Nay, the ordinary scientific man is strictly a sentimentalist. He is a sentimentalist in this essential sense, that he is soaked and swept away by mere associations. He has so often seen birds fly and lay eggs that he feels as if there must be some dreamy, tender connection between the two ideas, whereas there is none. A forlorn lover might be unable to dissociate the moon from lost love; so the materialist is unable to dissociate the moon from the tide. In both cases there is no connection, except that one has seen them together. A sentimentalist might shed tears at the smell of apple-blossom, because, by a dark association of his own, it reminded him of his boyhood. So the materialist professor (though he conceals his tears) is yet a sentimentalist, because, by a dark association of his own, apple-blossoms remind him of apples. But the cool rationalist from fairyland does not see why, in the abstract, the apple tree should not grow crimson tulips; it sometimes does in his country.Finally, Chesterton recounts how the magic evident in the world led him to another conclusion:
I had always vaguely felt facts to be miracles in the sense that they are wonderful: now I began to think them miracles in the stricter sense that they were wilful. I mean that they were, or might be, repeated exercises of some will. In short, I had always believed that the world involved magic: now I thought that perhaps it involved a magician.Davies, however, is not nearly so rational as the denizens of Chesterton's fairyland--or at least, he still requires his fairy tales to have a scientific air to them. He cannot finally accept Hume's judgment--or Chesterton's prescription. He still longs for the day when science will be able to resolves its deepest dilemmas.
Davies just won't take the obvious way out. Still, it's a powerful thesis, and one that isn't being appreciated by many of his scientific colleagues in each of whose heart is a mystic pretending he isn't there.

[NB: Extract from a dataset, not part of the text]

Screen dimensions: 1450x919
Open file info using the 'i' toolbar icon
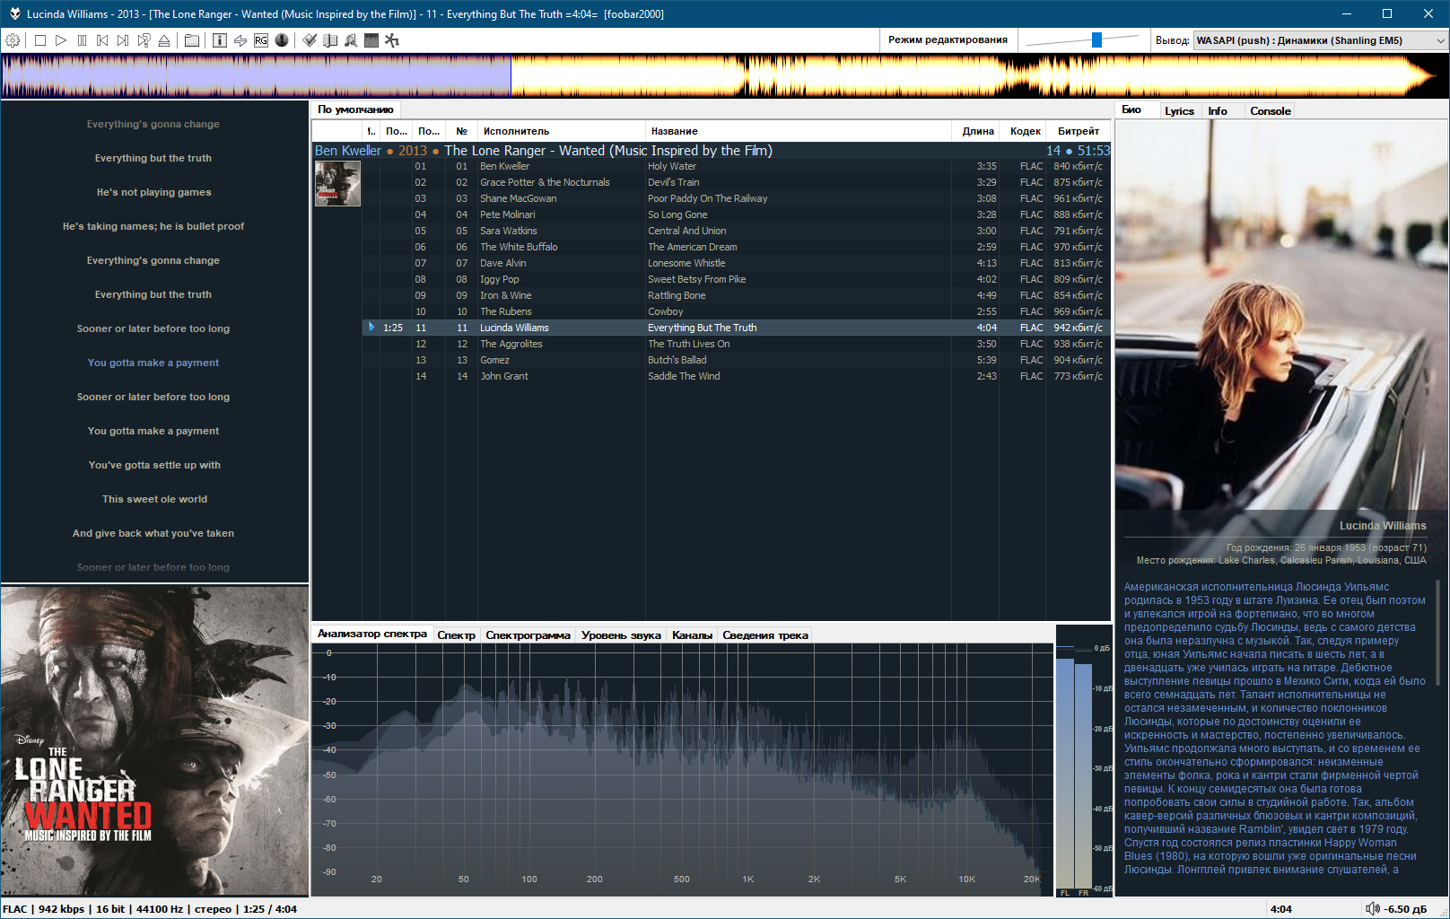[220, 39]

It seems to me there is no hope of ever explaining why the physical universe is as it is so long as we are fixated on immutable laws or meta-laws that exist reasonlessly or are imposed by divine providence. The alternative is to regard the laws of physics and the universe they govern as part and parcel of a unitary system, and to be incorporated together within a common explanatory scheme.
In other words, the laws should have an explanation from within the universe and not involve appealing to an external agency. The specifics of that explanation are a matter for future research. But until science comes up with a testable theory of the laws of the universe, its claim to be free of faith is manifestly bogus.